-- Text excerpt start --
Overview of the trimBam function of bamUtil

The trimBam option on the bamUtil executable trims the end of reads in a SAM/BAM file, changing read ends to ‘N’ and quality to ‘!’, or by soft clipping (if command-line option, --clip is specified).

Usage

./bam trimBam [inFile] [outFile] [num-bases-to-trim-on-each-side]

Version 1.0.6 and later:

Alternately, the number of bases from each side can be specified (either or both -L/-R (--left/--right) can be specified):

./bam trimBam [inFile] [outFile] -L [num-bases-to-trim-from-left] -R [num-bases-to-trim-from-right]

By default reverse strands are reversed and then the left & right are trimmed.

This means that --left actually trims from the right of the read in the SAM/BAM for reverse reads.

Optionally --ignoreStrand/-i can be specified to ignore the strand information and treat forward/reverse the same.
-- Text excerpt end --
→ **Problem details**:
Please return the passage of the trimBam overview between "Alternately, the number" and "right are trimmed.", inclusive, with no changes. The lines after this point have no connection to the trimBam overview.
-- Material provided start --
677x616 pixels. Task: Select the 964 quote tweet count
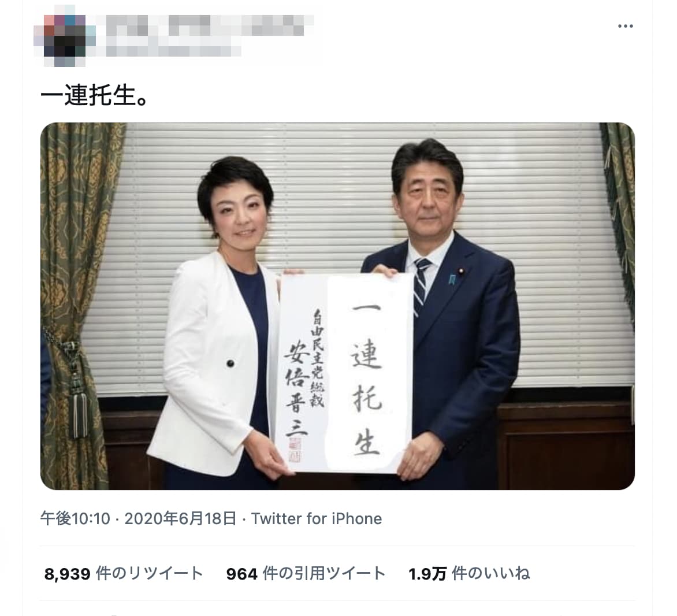pos(242,574)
-- Material provided end --
→ **Reply**:
Alternately, the number of bases from each side can be specified (either or both -L/-R (--left/--right) can be specified):

./bam trimBam [inFile] [outFile] -L [num-bases-to-trim-from-left] -R [num-bases-to-trim-from-right]

By default reverse strands are reversed and then the left & right are trimmed.